Higher-order allocations don't cause memory fragmentation.  Indeed,
they avoid it.  They do fail as a result of fragmentation, which is
probably what you meant.

> , but we want higher-order allocations for non-power-of-two 
> caches (because higher-order allocations minimize wasted space).
> 
> For example:
> for 192K block size, the ideal order is 4MB (it takes 21 blocks)

I wonder if that's true.  You can get five blocks into 1MB, wasting 64kB.
So going up by two orders of magnitude lets you get an extra block in
at the cost of failing more frequently.

> > You should not be using the slab allocators for these. Allocate higher
> > order pages or numbers of consecutive smaller pagess from the page
> > allocator. The slab allocators are written for objects smaller than page
> > size.
> 
> So, do you argue that I need to write my own slab cache functionality 
> instead of using the existing slab code?
> 
> I can do it - but duplicating code is bad thing.

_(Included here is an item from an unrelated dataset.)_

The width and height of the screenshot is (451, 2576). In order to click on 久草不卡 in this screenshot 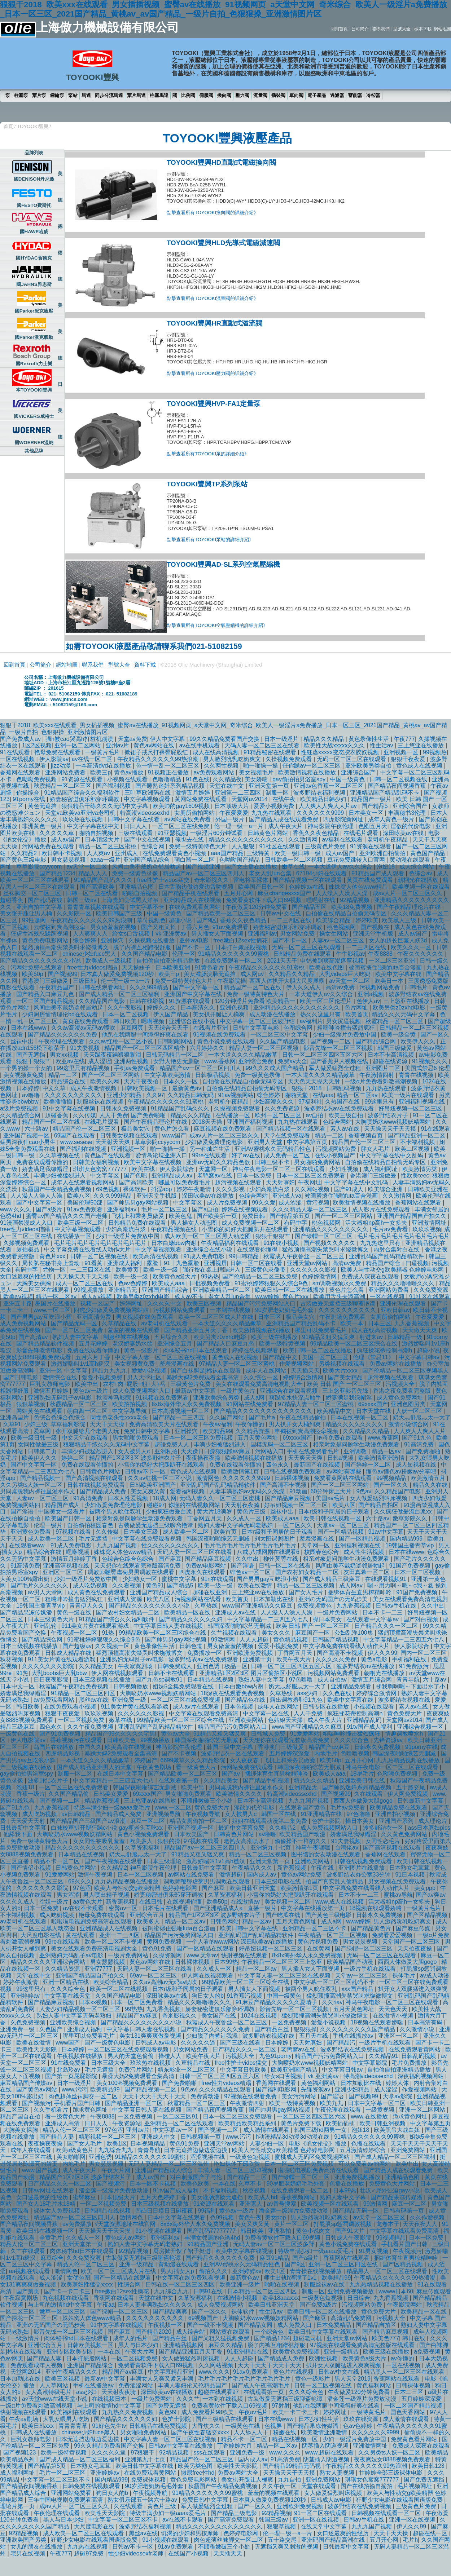, I will do `click(250, 2183)`.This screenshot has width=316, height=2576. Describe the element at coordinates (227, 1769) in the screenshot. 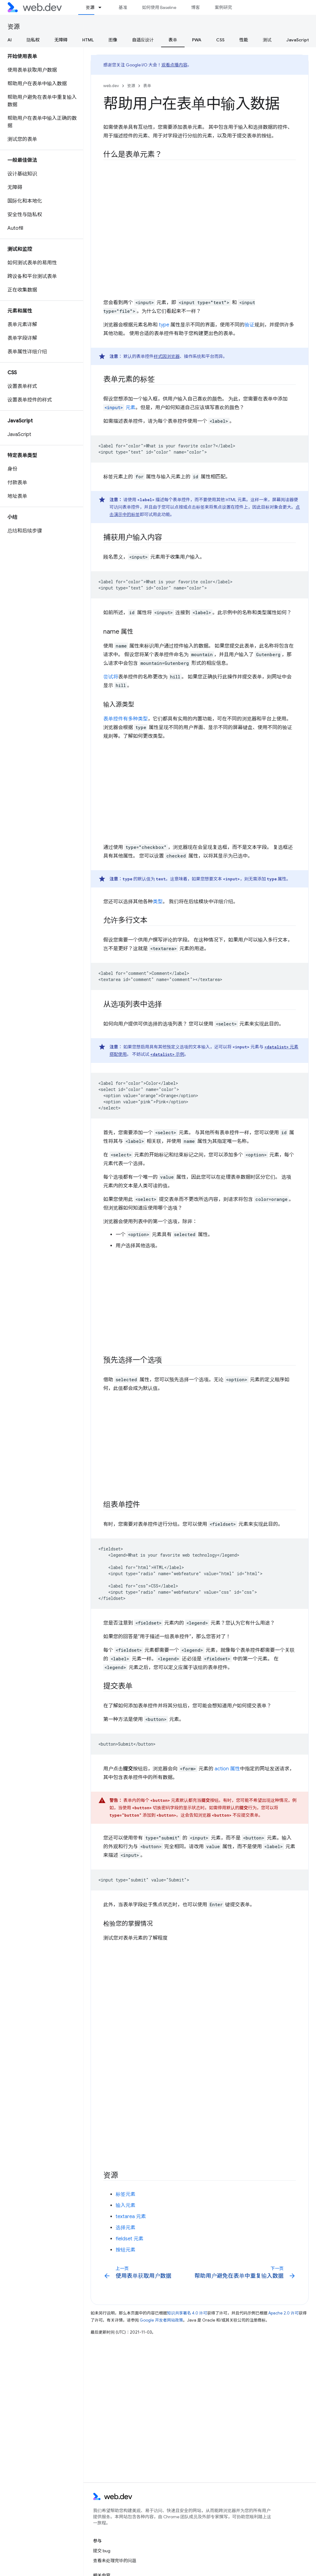

I see `action 属性` at that location.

It is -- but writing a special-purpose allocator can be better than making
a general purpose allocator also solve a special purpose.  I don't know
whether that's true here or not.

Your allocator seems like it could be remarkably simple; you know
you're always doing high-order allocations, and you know that you're
never allocating more than a handful of blocks from a page allocation.
So you can probably store all of your metadata in the struct page
(because your metadata is basically a bitmap) and significantly save on
memory usage.  The one downside I see is that you don't get the reporting
through /proc/slabinfo.

So, is this an area where slub should be improved, or is this a case where
writing a special-purpose allocator makes more sense?  It seems like you
already have a special-purpose allocator, in that you know how to fall
back to vmalloc if slab-alloc fails.  So maybe have your own allocator
that interfaces to the page allocator for now; keep its interface nice
and clean, and maybe it'll get pulled out of your driver and put into mm/
some day if it becomes a useful API for everybody to share?